IPSec主要关注的是在IP层既执行加密(ESP)认证(AH),并执行安全密钥交换(IKE,其中又用了diffe-hellman 密钥交换算法),主要目的就是在包的基础上就执行安全策略进行保护及认证。
同时提供了传输模式(transport mode)以及管道模式(tunnel mode),管道模式目的是支持由防火墙之类的中间网关进行ESP封装加密,这样不仅两端能对ip包加密也可以在传输中间对ip包进行加密认证。
如图所示是ipSec需要建立的链路及模块,上面的IKE是internet key exchange(IKEv2),即密钥交换方法。下面则是ipsec本身要做的事。ipsec本身是一个框架,具体用什么加密算法由使用方按需定制(SHA256,AES等)
ipsec发明于1993年,在1995年成为开放标准。数以百计的厂商支持ipsec,目前对Ipsec 应用比较广泛的是用tunnel mode 实现的VPN,但在其它领域并没有见它的太多广泛应用。
总结一下书中提到的它的优点:
当IPSec在防火墙或路由器中实现时,它提供了强大的安全性,可以应用于跨越边界的所有通信量。公司或工作组内的通信不会产生与安全相关的处理的开销。
防火墙中的IPSec抵抗来自外部的所有通信必须使用IP,而防火墙是从互联网进入组织的唯一手段。
IPsec位于传输层(TCP,UDP)之下,因此对应用程序是透明的。当IPsec在防火墙或路由器中实现时,不需要更改用户或服务器系统上的软件。即使IPsec是在终端系统中实现的,包括应用程序在内的上层软件也不受影响。

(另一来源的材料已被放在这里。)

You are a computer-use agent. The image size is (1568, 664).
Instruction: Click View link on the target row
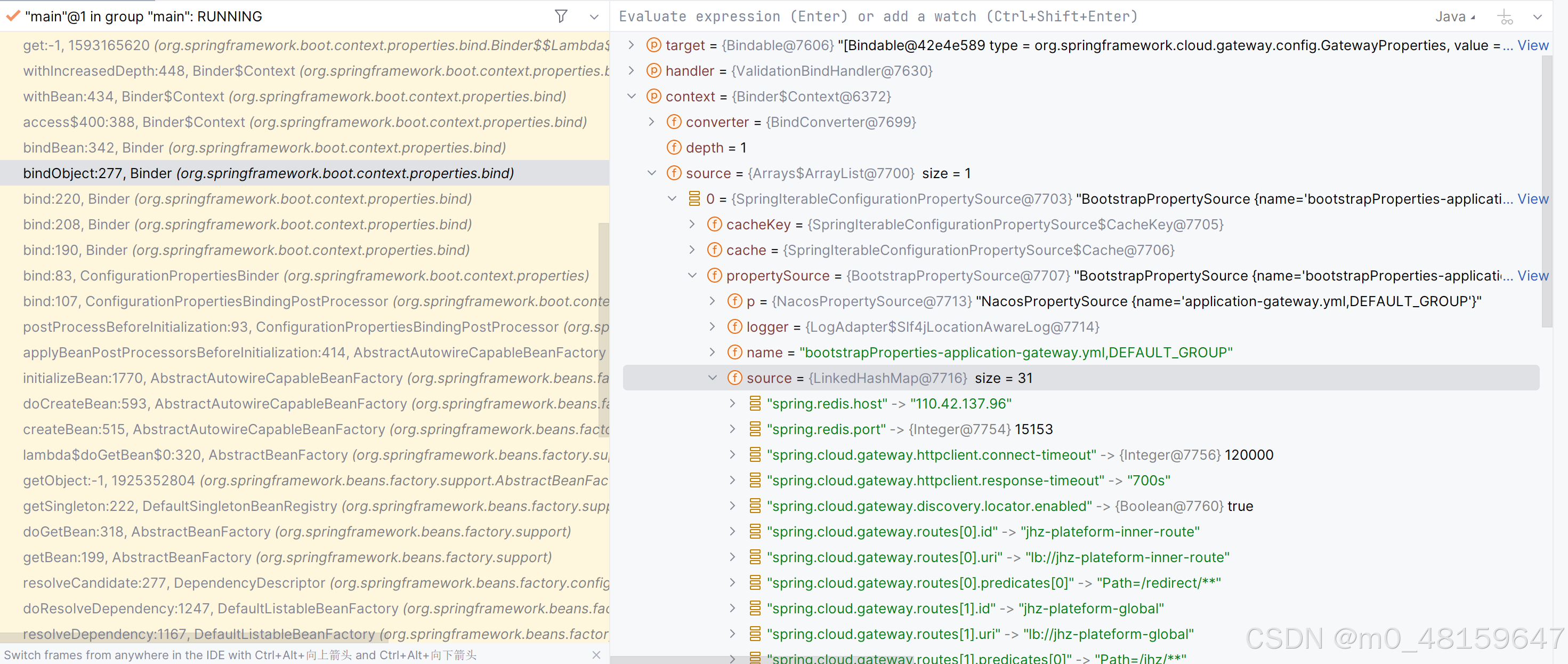click(x=1532, y=45)
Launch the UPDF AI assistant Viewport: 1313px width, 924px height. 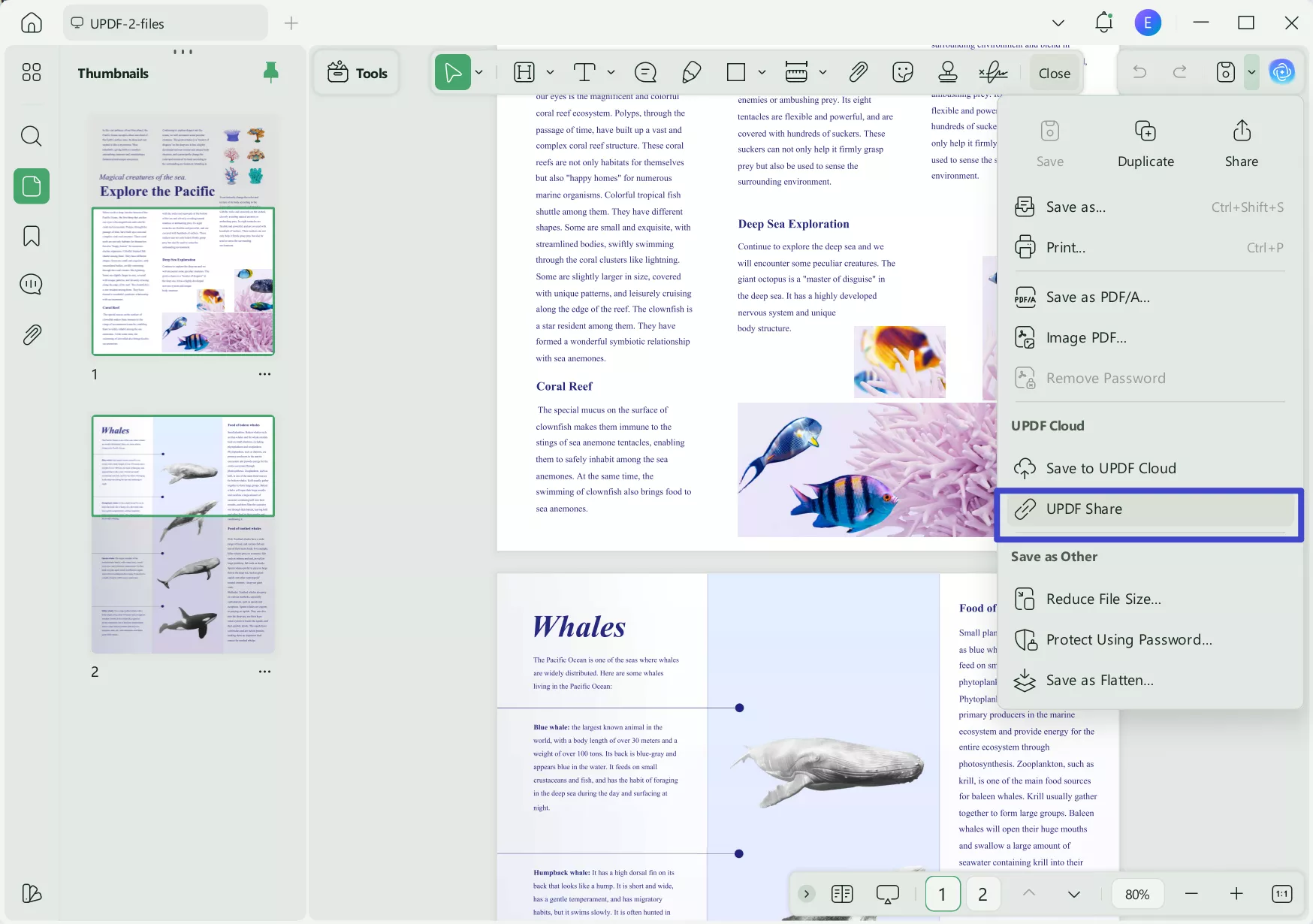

IPSec对最终用户来说是透明的。没有必要对用户进行安全机制的培训,在每个用户的基础上发布密钥材料,或者在用户离开组织时撤销密钥材料。
如果需要,IPSec可以为个人用户提供安全。这对于非现场工作人员和在组织内为敏感应用程序建立一个安全的虚拟子网非常有用。
然而,在实际使用中有着以下缺点:
ipsec具体实现复杂,并不是所有厂商都支持它。
通讯双方中有一方支持ipsec,另一方如网关或负载平衡器不支持它,通讯经常会被破解。
许多数据并没有加密认证的必要,如下图中对于每个包,若只对data加密,单包加密内容会减少,减少计算开销,另外如果改在tcp和data层加密,意味着可以针对特定进程的安全需求进行处理,不必要的安全措施的进程不处理也可以降低开销。
ipsec的意味着底层对每个包执行加密认证,这因为着安全开销的大量增加,也造成了性能问题。除非你在ipsec隧道两侧都部署专门硬件,不然它就会显著减缓所有用到它的网络连接,而现在如淘宝等都是一对多的模式,终端只是普通手机PC,没有响应硬件只用软件分析就会显著增加终端功耗及用时而不能提升体验。因此,大型的事务服务器,比如数据库和大多数web服务器根本无法支持它。而这类服务器恰恰是存储最重要数据的地方。
另一个降低ipsec有用性的是https的广泛使用。如果启用了https,就不再需要ipsec。这是个两者必择其一的选择(重复没有任何必要还浪费性能),而且https所需要的前置需求更少,更直观,更针对具体应用,使用tls(transport layer security),只要你有一份有效的tls电子证书,一个兼容的客户端,就能使用https,没有交互问题、复杂度低,而且正逐渐被广泛应用。
不过ipsec还是有着必要性的,毕竟其加密处于更底层,对于流量信息保密更好,别人更难通过流量内容执行攻击。